そして,当会はその基本計画も踏まえ,同小委員会が中心となり,当事者団体の集まりであるアライアンス会議への出席,九州レインボープライドへの毎年の出展などを行っており,2017年9月14日には,支援策の一つとしてLGBT無料電話相談を開始した。
その後,当会は,2018年4月,パートナーシップ宣誓制度の開始を始めとして性的少数者の支援策を進めている福岡市と「性的マイノリティに関する支援事業に関する協定」を結び,前述LGBT無料電話法律相談を福岡市との共同事業とし,2018年の九州レインボープライドへの共同出展なども行ってきて おり,今後も福岡市と提携しての当事者支援を行っていく予定である。
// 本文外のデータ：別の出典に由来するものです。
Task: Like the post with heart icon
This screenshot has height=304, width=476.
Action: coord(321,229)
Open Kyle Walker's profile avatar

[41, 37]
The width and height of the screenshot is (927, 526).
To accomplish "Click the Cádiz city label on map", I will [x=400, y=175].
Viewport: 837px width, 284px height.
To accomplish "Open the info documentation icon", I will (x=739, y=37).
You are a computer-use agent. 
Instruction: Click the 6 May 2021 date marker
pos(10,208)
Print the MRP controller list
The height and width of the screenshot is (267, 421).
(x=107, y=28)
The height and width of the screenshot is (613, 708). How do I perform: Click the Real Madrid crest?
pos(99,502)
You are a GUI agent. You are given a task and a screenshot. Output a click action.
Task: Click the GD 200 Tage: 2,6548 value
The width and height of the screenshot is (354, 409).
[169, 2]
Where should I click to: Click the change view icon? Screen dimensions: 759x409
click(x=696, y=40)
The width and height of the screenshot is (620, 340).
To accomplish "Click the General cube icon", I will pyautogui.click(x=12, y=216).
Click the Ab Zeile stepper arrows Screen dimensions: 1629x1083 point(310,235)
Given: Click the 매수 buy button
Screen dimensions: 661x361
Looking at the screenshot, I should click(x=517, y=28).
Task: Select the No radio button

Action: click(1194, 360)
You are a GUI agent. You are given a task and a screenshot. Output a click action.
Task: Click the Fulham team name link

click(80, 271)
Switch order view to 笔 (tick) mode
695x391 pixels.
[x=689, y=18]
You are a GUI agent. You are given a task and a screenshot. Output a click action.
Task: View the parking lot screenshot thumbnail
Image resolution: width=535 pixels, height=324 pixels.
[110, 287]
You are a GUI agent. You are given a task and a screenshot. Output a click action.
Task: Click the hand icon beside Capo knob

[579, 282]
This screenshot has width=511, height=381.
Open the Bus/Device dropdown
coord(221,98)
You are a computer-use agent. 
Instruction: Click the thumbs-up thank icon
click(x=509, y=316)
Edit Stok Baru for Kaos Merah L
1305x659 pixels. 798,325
当会は,2016年の宣言を踏まえ,各自治体や関係団体と連携しながら,性自認・性的指向にかかわらず,そしてマイノリティ・マジョリティの区別を超えて,誰もが自分らしく生きられる社会の実現を目指した活動を継続していく所存 である。
6 結論
戸籍上の性別が異なる者の間で認められている婚姻が,同性カップルの間で認められていないことは,憲法13条及び憲法24条1項から導かれる自己決定権の一つである「婚姻の自由」の侵害に該当する上,性的指向ないし性自認に基づく不合理な差別として憲法14条に抵触する。
したがって,同性者間においても,戸籍上の性別が異なる者と同様の平等な婚 姻制度を早急に整備する必要がある。
またそれは,現実に様々な困難に直面している同性カップルの権利保護のため にも不可欠なことである。
よって当会は,上記のとおり決議する。